Drug repurposing is an effective approach to identify active drugs with known toxicity profiles for rare
cancers such as ACC. The objective of this study was to determine the anticancer activity of combination treatment for ACC from previously identified candidate agents using quantitative high-throughput screening (qHTS). In this study, we evaluated the anticancer activity of
flavopiridol and
carfilzomib in three ACC cell lines in vitro and in vivo. Human ACC samples were analyzed for drug-target analysis, and
cancer-related pathway arrays were used to identify
biomarkers of treatment response.
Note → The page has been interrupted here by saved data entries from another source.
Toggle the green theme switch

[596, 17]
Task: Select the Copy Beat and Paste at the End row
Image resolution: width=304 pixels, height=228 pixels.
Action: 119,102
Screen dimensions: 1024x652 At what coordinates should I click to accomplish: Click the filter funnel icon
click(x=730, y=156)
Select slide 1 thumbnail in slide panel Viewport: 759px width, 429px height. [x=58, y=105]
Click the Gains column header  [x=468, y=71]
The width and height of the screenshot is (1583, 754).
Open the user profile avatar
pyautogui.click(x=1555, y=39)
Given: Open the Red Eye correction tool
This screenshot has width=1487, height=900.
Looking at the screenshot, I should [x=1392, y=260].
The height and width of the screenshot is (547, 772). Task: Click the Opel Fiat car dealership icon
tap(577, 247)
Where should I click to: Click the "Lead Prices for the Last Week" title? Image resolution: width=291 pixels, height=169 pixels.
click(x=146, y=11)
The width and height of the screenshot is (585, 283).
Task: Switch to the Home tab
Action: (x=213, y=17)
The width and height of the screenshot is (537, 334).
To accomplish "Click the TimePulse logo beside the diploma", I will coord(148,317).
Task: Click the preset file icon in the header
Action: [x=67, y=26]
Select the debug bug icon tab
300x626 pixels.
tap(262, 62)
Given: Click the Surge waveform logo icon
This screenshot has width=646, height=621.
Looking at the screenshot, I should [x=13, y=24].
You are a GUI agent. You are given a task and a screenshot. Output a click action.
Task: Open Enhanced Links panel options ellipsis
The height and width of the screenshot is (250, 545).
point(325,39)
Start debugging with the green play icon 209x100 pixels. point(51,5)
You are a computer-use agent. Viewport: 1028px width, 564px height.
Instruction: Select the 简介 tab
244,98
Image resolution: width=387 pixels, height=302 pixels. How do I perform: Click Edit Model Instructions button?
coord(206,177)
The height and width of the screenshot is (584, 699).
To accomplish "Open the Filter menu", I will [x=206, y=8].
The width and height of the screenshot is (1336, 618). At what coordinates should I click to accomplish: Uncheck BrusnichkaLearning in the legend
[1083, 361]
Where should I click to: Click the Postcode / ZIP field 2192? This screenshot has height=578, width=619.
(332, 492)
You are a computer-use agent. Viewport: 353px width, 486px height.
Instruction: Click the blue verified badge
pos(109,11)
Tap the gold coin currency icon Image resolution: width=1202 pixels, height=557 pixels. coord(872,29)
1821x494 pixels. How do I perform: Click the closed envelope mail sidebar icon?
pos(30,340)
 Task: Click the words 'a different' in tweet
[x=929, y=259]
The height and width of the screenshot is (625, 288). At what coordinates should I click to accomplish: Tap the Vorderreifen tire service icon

Because
flavopiridol is a potent
cyclin-dependent kinase (CDK) inhibitor, we found significantly higher CDK1 and CDK2
mRNA expression in three independent cohorts human ACC (p<0.01) and CDK1
protein by immunohistochemistry (p<0.01) in human ACC samples. In vitro treatment with
flavopiridol and
carfilzomib in all three ACC cell lines resulted in a dose-dependent, anti-proliferative effect, and the combination had synergistic activity as well as in three-dimensional
tumor spheroids. We observed increased G2M cell-cycle arrest and apoptosis with combination treatment compared to other groups in vitro. The combination treatment decreased
XIAP protein expression in ACC cell lines. Mice with human ACC xenografts treated with
flavopiridol and
carfilzomib had significantly lower
tumor burden, compared to other groups (p<0.05). We observed increased cleaved-
caspase expression and decreased XIAP in
tumor xenografts of mice treated with combined agents. Our preclinical data supports the evaluation of combination
therapy with
flavopiridol and
carfilzomib in patients with advanced ACC.